-- The mother of a Texas teenager has sued MySpace.com for $30 million, after her daughter said she was sexually assaulted by a man she met on the social-networking site.
According to an article published Monday in The Austin American-Statesman newspaper, the 14-year-old said she was contacted by the 19-year-old defendant through her MySpace Web page in April. He was arrested in May, the article says.
The lawsuit alleges that MySpace.com has lax security in protecting its users, many of whom are younger than 16, the article says.
"MySpace is more concerned about making money than protecting children online," Adam Loewy, who is representing the girl and her mother in the lawsuit against MySpace, told the newspaper. --
Why is she suing Myspace. Wasn't there a time when parents took responsibility on what their children did? I mean I'm not saying MySpace shouldn't try to help stop making it easier for these type of people but at the same time it is a parent's responsibility to you know...talk to their children and tell them what to do and what not to do.
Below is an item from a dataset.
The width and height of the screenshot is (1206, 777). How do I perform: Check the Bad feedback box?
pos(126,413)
I completely agree with you. Parents are lacking in responsibilty and want an easy way out of raising their children. It is sad that she got violated, but it is up to her parents to know what she is doing if she is underage.
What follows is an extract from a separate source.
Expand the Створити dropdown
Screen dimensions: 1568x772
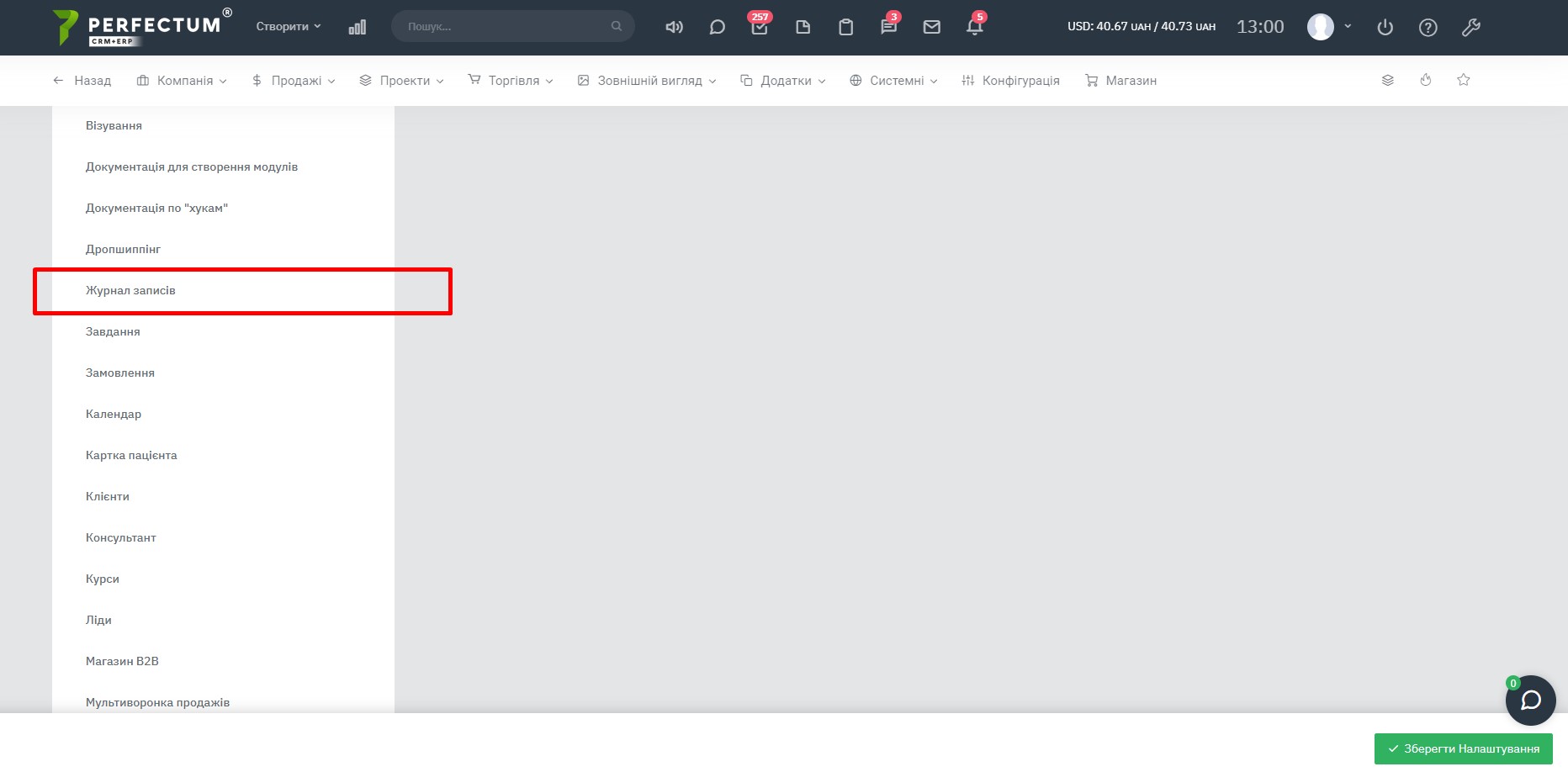click(289, 27)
How is it MySpace's fault that the girl in question is exceedingly stupid and happily follows strangers down dark alleys?
I know I'm just an echo...
But how this is MySpace's fault? I think there's been a little too much MySpace attention in the media lately. If this happened on Xanga or some other internet social network, would anyone be half as interested?
Is anyone interested in Xanga at all? I thought it was just a cess pit of teenage plagiarists.
MySpace is the current teen fad, so it gets the bad press in much the same way video games do.
If you're going to sue MySpace, at least make it for something like the eye-seering badness of its user sites and its general banality and dullness.
I'm counter-suing this lady for insulting my intelligence.
Parental responsibility? What's that?
While I agree that myspace should -in good faith- do everything they can to protect young children (a target audience) I'm not sure how liable they are for failing to do so.